O empréstimo original foi de R$ 20 milhões, com prazo inicial de três anos para quitação. No entanto, registros em cartório indicam que a dívida foi renegociada pelo menos cinco vezes, com prazos ampliados, isenção de multas e juros abaixo da taxa básica de mercado.
A última renegociação, registrada em outubro de 2024, estabeleceu que o saldo restante de R$ 7,1 milhões (cerca de R$ 8,1 milhões com juros) deverá ser pago até julho de 2026.
O Bradesco informou que não comenta o caso por envolver sigilo bancário. Já Toffoli afirmou, por meio de sua assessoria no STF, que não participou do empréstimo nem das renegociações.

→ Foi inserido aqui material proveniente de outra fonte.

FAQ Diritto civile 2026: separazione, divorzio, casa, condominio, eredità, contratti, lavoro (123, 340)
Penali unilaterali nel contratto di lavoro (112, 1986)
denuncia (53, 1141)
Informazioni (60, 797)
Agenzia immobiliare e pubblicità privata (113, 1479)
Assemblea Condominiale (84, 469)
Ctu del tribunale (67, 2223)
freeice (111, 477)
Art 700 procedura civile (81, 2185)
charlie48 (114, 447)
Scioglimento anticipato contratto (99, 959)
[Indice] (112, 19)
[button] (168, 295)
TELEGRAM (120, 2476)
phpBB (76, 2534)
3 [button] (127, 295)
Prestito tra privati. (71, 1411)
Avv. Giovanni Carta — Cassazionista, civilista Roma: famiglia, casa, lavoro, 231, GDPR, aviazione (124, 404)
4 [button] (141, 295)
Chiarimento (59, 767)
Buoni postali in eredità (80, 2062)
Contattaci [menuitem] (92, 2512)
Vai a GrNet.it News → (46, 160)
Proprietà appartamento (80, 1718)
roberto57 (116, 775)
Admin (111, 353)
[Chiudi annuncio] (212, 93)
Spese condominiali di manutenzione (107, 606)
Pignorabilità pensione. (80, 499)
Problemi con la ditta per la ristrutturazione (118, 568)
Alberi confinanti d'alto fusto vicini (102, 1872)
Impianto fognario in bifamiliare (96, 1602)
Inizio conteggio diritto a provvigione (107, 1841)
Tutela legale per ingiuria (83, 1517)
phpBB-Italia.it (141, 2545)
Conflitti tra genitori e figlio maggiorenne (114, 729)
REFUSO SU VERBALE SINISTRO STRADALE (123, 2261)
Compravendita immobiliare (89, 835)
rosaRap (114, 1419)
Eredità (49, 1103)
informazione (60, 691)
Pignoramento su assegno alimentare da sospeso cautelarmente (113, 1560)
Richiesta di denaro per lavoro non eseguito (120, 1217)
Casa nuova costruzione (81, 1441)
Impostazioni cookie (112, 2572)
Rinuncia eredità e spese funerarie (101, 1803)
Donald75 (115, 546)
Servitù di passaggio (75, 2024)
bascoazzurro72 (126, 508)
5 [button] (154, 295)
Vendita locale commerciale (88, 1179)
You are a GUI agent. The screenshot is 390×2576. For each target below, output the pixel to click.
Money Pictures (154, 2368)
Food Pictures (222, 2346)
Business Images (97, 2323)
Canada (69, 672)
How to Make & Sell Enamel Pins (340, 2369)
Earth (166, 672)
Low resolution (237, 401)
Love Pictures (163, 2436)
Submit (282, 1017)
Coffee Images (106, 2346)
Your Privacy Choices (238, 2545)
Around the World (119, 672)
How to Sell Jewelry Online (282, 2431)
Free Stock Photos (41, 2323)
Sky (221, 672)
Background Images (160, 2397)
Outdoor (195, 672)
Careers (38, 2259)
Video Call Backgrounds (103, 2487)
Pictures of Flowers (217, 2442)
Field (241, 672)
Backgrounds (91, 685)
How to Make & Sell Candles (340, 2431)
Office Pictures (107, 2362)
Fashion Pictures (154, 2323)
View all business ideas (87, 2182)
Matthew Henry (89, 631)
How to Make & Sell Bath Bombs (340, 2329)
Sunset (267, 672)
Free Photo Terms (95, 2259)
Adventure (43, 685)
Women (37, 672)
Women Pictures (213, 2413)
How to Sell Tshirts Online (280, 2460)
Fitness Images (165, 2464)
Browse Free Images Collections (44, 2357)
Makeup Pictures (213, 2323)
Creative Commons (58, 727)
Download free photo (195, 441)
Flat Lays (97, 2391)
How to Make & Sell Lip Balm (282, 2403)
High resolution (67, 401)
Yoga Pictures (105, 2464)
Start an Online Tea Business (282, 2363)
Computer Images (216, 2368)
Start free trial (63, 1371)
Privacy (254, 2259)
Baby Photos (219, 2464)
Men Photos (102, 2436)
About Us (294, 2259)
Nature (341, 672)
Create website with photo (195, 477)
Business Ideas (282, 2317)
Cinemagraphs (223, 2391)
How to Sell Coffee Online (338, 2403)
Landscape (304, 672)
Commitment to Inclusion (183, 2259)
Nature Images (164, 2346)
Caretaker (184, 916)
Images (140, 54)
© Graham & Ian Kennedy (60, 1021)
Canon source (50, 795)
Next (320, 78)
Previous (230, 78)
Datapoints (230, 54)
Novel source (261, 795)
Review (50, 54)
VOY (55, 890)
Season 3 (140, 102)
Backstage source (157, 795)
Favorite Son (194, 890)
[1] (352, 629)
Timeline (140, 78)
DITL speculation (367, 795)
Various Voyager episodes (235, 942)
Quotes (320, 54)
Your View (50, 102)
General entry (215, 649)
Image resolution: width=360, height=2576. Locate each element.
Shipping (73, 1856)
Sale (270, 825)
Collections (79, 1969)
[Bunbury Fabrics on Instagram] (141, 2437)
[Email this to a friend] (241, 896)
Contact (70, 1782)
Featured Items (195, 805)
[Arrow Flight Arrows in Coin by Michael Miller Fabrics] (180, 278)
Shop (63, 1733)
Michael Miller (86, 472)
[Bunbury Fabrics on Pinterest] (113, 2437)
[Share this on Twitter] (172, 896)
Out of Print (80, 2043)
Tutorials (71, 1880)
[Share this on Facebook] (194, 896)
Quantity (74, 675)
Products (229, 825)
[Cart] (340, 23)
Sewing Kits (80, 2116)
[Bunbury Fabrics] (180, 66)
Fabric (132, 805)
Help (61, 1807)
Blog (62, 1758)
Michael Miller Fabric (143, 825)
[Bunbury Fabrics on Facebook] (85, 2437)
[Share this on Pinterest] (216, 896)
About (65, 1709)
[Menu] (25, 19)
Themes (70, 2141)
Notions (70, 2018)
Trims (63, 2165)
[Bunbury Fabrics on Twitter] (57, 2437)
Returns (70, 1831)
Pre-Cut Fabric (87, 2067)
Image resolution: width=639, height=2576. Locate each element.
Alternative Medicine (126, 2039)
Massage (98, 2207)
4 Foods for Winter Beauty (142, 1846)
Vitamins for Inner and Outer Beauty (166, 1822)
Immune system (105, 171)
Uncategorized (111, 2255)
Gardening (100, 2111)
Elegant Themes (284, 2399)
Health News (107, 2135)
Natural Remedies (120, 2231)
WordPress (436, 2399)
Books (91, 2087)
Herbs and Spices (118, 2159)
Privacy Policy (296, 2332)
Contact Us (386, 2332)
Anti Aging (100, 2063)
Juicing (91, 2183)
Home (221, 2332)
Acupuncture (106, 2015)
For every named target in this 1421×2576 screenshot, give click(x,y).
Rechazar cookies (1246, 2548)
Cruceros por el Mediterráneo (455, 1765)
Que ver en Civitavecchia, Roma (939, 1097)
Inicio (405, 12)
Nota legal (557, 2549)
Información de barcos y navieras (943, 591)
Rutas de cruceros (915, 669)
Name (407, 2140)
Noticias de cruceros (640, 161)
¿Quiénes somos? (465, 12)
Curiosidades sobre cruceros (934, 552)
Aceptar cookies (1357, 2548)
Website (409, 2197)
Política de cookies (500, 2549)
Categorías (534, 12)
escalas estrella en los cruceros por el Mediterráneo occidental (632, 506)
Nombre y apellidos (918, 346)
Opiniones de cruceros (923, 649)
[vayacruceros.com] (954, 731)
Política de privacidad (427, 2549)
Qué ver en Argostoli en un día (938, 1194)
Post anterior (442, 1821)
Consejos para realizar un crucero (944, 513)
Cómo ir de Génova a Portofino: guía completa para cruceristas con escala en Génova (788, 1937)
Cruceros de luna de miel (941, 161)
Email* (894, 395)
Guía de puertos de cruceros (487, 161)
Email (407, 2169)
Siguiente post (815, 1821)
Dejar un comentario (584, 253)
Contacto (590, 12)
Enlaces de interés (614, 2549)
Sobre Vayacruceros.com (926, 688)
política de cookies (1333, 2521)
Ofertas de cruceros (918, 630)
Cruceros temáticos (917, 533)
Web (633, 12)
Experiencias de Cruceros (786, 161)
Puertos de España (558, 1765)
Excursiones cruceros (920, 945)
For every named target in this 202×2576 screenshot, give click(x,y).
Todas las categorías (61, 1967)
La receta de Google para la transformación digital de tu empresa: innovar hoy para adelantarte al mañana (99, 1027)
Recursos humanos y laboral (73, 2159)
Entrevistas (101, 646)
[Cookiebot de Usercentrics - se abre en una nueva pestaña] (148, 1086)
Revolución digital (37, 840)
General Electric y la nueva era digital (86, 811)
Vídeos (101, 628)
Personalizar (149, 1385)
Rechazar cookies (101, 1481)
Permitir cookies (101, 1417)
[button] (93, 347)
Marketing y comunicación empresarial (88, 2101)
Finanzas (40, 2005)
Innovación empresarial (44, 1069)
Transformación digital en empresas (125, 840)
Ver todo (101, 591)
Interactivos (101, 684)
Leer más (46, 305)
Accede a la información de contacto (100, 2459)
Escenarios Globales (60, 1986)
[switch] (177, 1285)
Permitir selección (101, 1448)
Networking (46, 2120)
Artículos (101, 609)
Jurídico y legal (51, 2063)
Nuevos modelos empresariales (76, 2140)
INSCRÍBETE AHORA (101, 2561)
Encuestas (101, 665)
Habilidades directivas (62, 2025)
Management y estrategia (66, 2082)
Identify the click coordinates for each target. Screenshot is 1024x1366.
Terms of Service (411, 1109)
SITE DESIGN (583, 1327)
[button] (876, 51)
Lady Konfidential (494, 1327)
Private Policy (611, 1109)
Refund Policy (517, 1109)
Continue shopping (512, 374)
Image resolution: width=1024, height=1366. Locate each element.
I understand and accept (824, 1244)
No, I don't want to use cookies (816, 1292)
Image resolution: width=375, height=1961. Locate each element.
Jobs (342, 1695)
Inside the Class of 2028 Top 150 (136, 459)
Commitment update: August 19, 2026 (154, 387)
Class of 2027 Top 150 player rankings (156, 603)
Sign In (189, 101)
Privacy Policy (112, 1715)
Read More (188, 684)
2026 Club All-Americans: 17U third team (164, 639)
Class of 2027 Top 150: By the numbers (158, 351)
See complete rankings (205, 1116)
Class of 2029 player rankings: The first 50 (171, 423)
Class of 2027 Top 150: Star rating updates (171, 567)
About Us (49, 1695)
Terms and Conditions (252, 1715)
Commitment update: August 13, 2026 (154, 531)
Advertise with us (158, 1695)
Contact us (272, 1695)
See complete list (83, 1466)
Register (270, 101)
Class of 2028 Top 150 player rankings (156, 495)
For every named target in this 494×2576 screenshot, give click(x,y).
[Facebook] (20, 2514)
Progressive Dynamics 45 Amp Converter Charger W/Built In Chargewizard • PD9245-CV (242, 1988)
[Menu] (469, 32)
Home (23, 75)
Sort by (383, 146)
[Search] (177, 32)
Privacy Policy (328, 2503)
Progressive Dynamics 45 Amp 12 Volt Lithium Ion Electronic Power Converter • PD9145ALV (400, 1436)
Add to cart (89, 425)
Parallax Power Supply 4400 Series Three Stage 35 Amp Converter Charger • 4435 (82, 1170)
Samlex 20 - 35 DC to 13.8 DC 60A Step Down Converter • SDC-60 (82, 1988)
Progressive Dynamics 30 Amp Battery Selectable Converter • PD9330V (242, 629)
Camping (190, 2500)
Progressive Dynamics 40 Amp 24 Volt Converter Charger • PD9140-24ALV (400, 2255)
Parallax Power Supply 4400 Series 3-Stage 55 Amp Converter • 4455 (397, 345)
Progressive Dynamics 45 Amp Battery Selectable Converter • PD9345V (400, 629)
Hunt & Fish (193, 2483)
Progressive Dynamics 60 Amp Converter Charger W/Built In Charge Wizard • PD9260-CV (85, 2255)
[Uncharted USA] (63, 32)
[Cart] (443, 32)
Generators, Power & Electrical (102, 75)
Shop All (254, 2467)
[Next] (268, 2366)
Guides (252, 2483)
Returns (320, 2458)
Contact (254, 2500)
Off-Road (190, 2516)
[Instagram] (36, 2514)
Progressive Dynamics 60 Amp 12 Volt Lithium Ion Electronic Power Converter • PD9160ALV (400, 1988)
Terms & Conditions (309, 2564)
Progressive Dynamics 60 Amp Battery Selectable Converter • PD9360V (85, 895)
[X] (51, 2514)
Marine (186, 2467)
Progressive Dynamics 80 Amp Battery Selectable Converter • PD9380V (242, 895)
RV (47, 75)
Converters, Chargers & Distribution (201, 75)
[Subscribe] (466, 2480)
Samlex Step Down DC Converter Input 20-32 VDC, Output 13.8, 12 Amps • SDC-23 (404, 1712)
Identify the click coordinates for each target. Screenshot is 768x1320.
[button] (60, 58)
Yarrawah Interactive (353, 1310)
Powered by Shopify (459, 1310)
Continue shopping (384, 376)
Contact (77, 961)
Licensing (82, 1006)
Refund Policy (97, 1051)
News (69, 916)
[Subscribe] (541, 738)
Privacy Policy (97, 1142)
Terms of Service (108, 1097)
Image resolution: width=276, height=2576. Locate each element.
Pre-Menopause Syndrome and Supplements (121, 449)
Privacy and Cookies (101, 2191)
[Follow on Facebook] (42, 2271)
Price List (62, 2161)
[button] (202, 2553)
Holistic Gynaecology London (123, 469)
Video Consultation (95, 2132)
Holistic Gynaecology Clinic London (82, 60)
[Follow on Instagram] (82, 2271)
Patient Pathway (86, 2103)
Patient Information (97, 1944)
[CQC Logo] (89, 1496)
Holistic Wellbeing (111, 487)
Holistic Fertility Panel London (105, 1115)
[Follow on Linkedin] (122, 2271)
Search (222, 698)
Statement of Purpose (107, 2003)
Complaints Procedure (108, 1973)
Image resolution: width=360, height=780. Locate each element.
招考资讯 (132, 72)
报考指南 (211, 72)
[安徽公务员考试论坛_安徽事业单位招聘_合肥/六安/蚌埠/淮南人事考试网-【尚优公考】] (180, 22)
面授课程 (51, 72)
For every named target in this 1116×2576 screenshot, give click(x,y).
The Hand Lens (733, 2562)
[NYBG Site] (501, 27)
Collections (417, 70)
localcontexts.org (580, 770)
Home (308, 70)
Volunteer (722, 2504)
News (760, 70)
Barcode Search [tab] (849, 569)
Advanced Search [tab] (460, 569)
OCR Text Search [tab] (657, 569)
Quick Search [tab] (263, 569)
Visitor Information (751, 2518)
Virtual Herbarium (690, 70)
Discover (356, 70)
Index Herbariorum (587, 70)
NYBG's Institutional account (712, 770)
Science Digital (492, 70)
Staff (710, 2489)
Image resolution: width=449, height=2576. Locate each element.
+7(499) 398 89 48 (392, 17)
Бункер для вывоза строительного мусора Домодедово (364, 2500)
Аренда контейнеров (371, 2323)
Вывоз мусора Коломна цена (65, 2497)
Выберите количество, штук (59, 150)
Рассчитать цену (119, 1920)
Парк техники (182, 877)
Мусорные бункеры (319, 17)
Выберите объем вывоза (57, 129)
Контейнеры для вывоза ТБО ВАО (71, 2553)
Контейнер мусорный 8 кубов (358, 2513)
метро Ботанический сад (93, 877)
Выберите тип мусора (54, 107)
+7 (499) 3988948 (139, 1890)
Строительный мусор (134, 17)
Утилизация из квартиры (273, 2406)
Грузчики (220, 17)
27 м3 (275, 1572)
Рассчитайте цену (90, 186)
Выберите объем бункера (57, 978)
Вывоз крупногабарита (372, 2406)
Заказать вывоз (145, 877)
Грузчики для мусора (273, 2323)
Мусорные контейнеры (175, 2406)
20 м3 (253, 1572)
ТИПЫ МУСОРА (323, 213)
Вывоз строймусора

Segundo o ministro, embora não fosse obrigatório, ele teria se declarado impedido de julgar processos envolvendo o banco. A reportagem, no entanto, identificou decisões do magistrado em casos do Bradesco após 2018.
Participação no projeto
De acordo com documentos do empreendimento, Toffoli passou a integrar a sociedade do resort em 2021, por meio da empresa Maridt S.A.. O projeto foi iniciado em 2006 por Mario Umberto Degani, primo do ministro, em parceria com o advogado Euclides Gava.
Quando Toffoli entrou na sociedade, a dívida com o banco já existia. O contrato de crédito foi registrado em 2016, com garantia hipotecária de imóveis do empreendimento.
Renegociações do empréstimo
O primeiro adiamento de pagamento ocorreu em maio de 2017. Nos anos seguintes, novos aditivos foram registrados em cartório ampliando os prazos.
Em 2018, por exemplo, 20 apartamentos do resort foram incluídos como garantia da dívida.
Na renegociação mais recente, foi registrada isenção de multa por atraso e juros de 6,5% ao ano, abaixo da média de 10,5% cobrada em financiamentos imobiliários para empresas no primeiro semestre de 2024, segundo dados da Federação Brasileira de Bancos.
Questionamentos no caso Banco Master
O resort Tayayá também entrou no centro de questionamentos sobre a atuação de Toffoli no inquérito do Banco Master, no STF.
O ministro chegou a vender parte de sua participação no empreendimento a um fundo de investimentos ligado ao banqueiro Daniel Vorcaro, dono do banco investigado.
Documentos apontam que o fundo destinou cerca de R$ 35 milhões ao projeto. Toffoli reconheceu ter sido sócio do resort, mas afirmou que não recebeu recursos diretamente de Vorcaro.
Registros financeiros indicam que os aportes foram feitos por meio de um fundo controlado pelo pastor Fabiano Zettel, cunhado do banqueiro, que investiu no empreendimento através de uma estrutura de fundos utilizada no projeto Tayayá.